▸ TASK DETAILS:
If a line below falls between the line with "Where should I" and the line with "Given: Open the Sketch menu", or is one of those two, output it exactly; output nothing else and no pictures.

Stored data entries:
_ _ _

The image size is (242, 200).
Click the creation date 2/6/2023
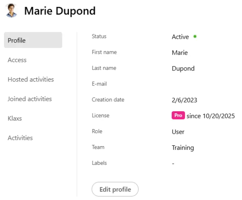(184, 100)
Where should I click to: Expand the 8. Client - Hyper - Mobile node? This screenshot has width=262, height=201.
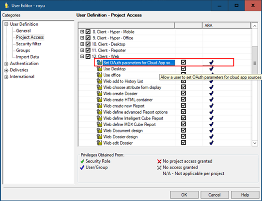point(82,32)
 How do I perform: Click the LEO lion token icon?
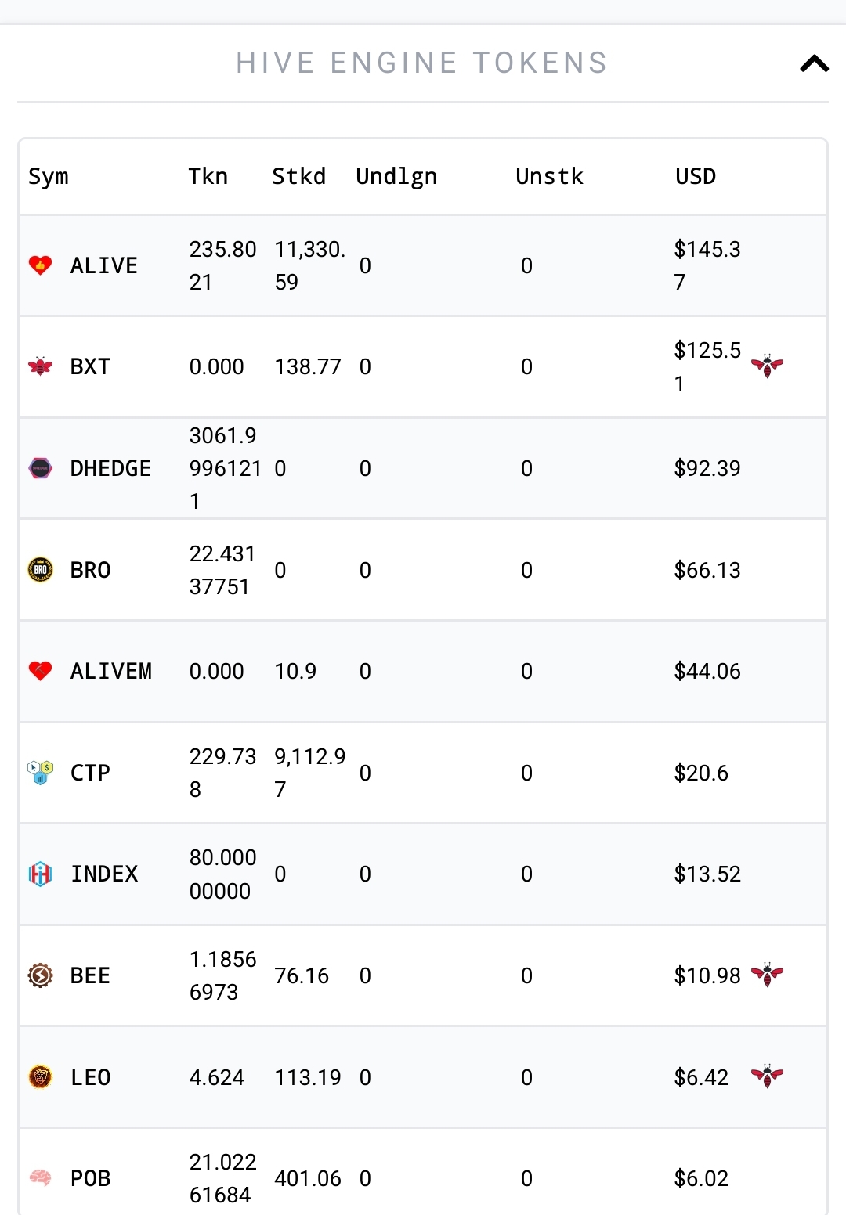tap(41, 1077)
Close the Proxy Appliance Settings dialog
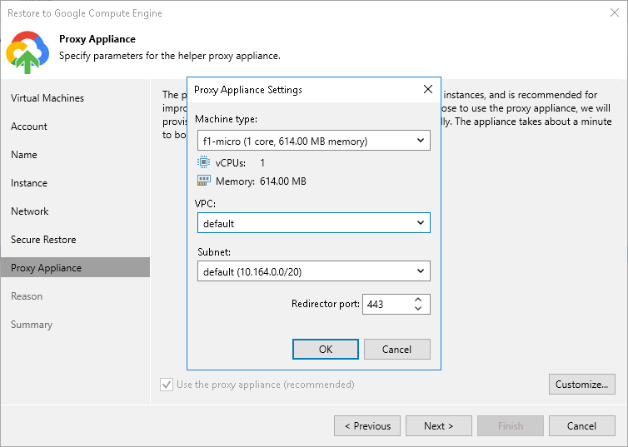This screenshot has height=447, width=628. click(x=428, y=89)
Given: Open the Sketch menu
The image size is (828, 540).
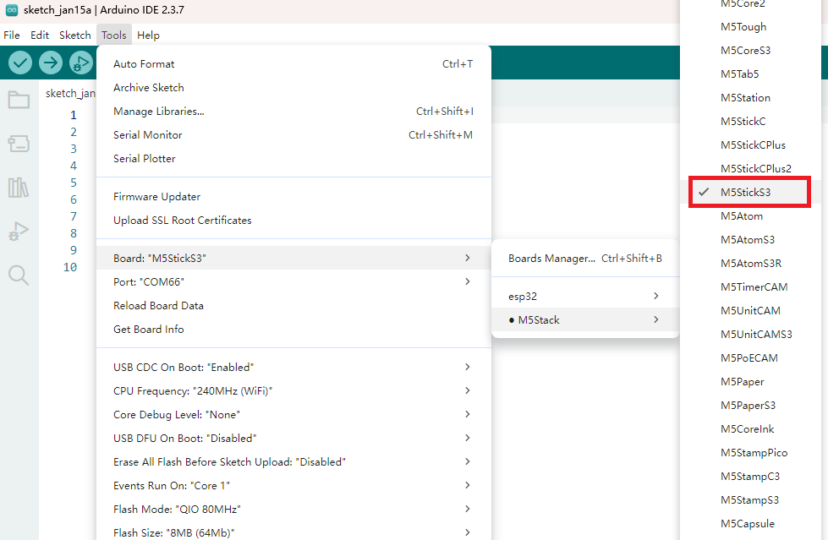Looking at the screenshot, I should pyautogui.click(x=74, y=35).
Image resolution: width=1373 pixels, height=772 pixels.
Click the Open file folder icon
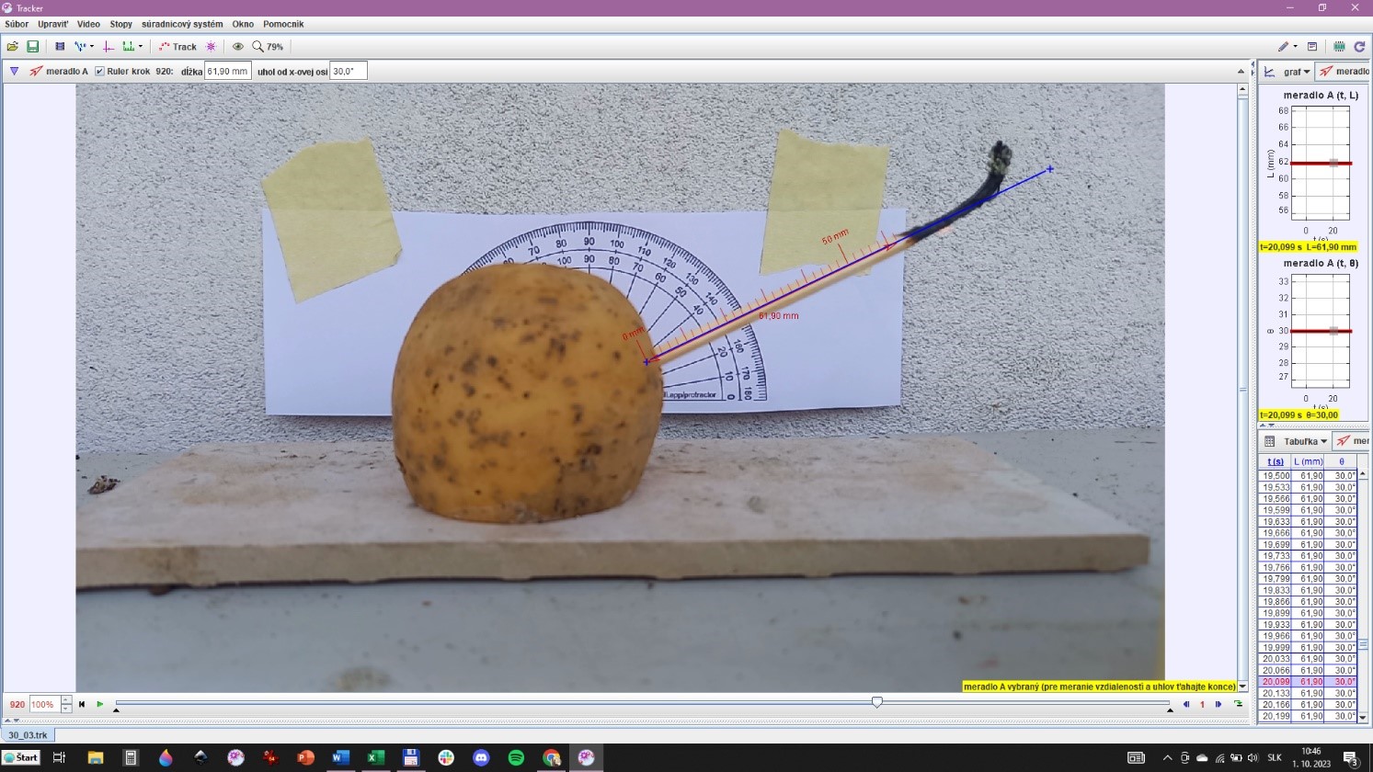13,47
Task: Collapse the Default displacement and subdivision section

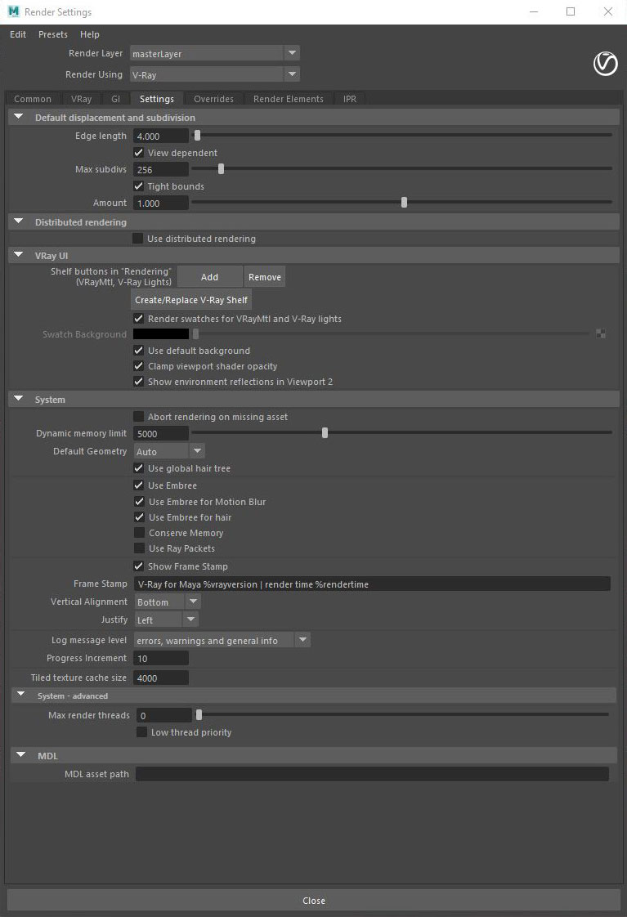Action: pyautogui.click(x=19, y=118)
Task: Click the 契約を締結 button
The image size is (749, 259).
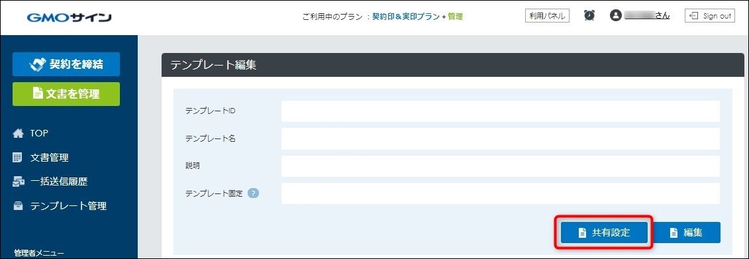Action: pos(66,64)
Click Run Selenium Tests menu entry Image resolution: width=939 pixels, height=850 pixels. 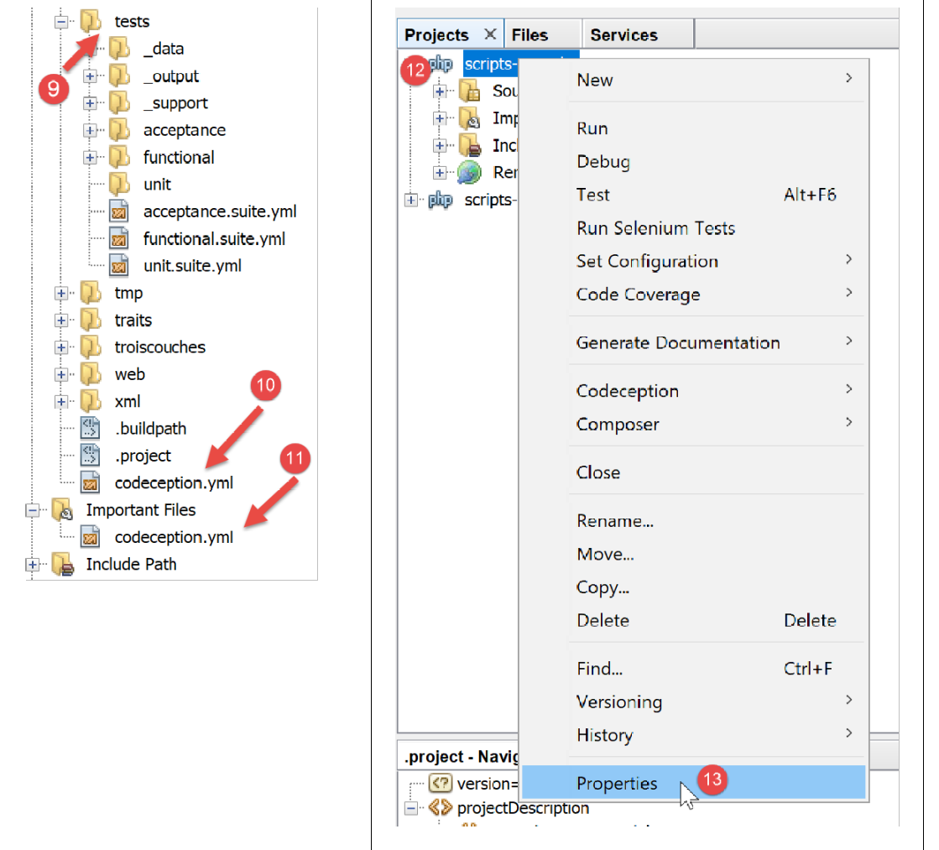pos(655,228)
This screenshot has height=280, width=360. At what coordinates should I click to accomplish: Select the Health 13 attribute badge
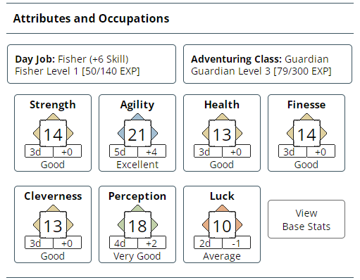(x=222, y=133)
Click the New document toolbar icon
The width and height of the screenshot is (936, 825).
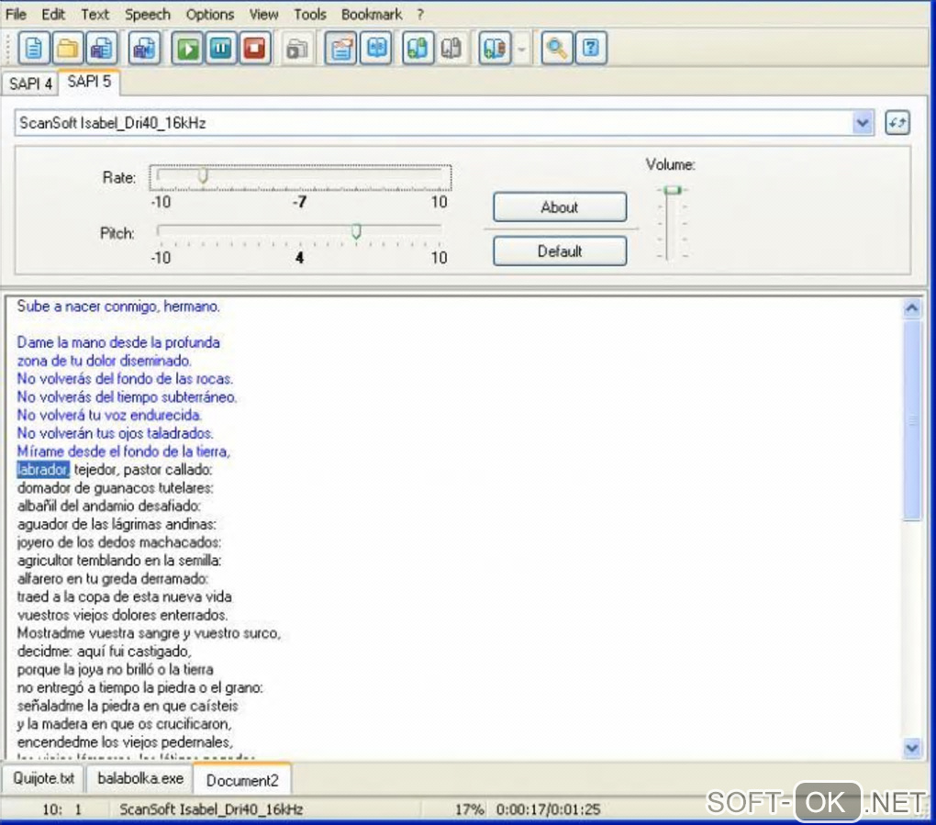(x=34, y=49)
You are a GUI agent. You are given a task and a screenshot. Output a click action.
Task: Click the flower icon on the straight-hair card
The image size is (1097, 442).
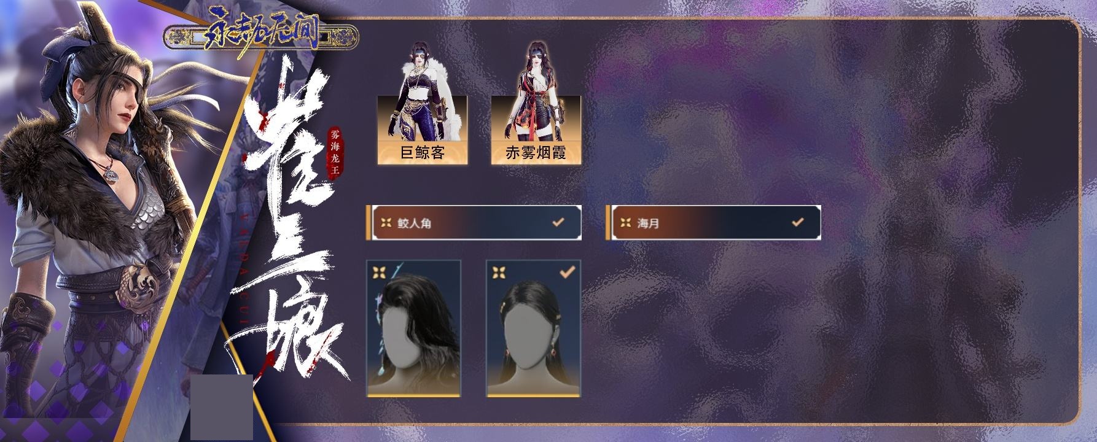click(499, 273)
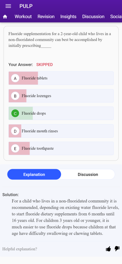Open the Revision tab

click(x=46, y=17)
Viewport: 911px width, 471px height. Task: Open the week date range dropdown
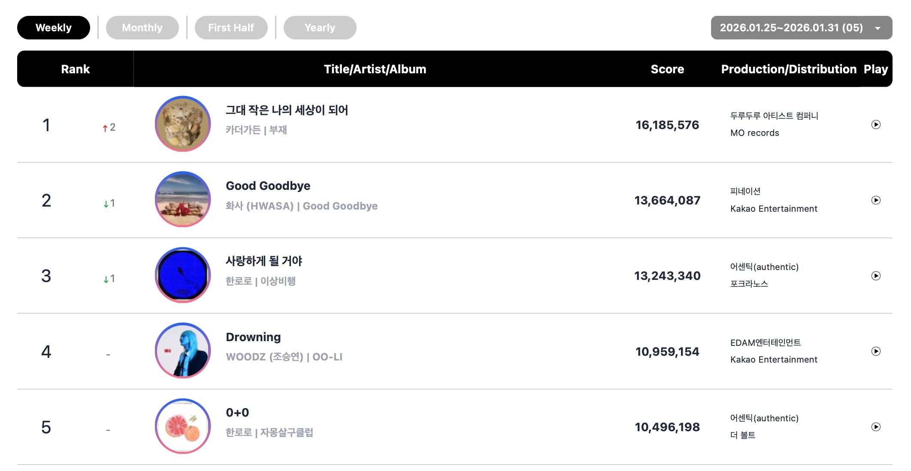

_ _ _

▸ ANSWER SECTION:
Where should I click to: Expand the 8. Client - Hyper - Mobile node? This screenshot has width=262, height=201.
point(82,32)
 How do I perform: Click the LEO lion token icon?
tap(41, 1077)
Close the Proxy Appliance Settings dialog
This screenshot has height=447, width=628. click(x=428, y=89)
Given: Open the Sketch menu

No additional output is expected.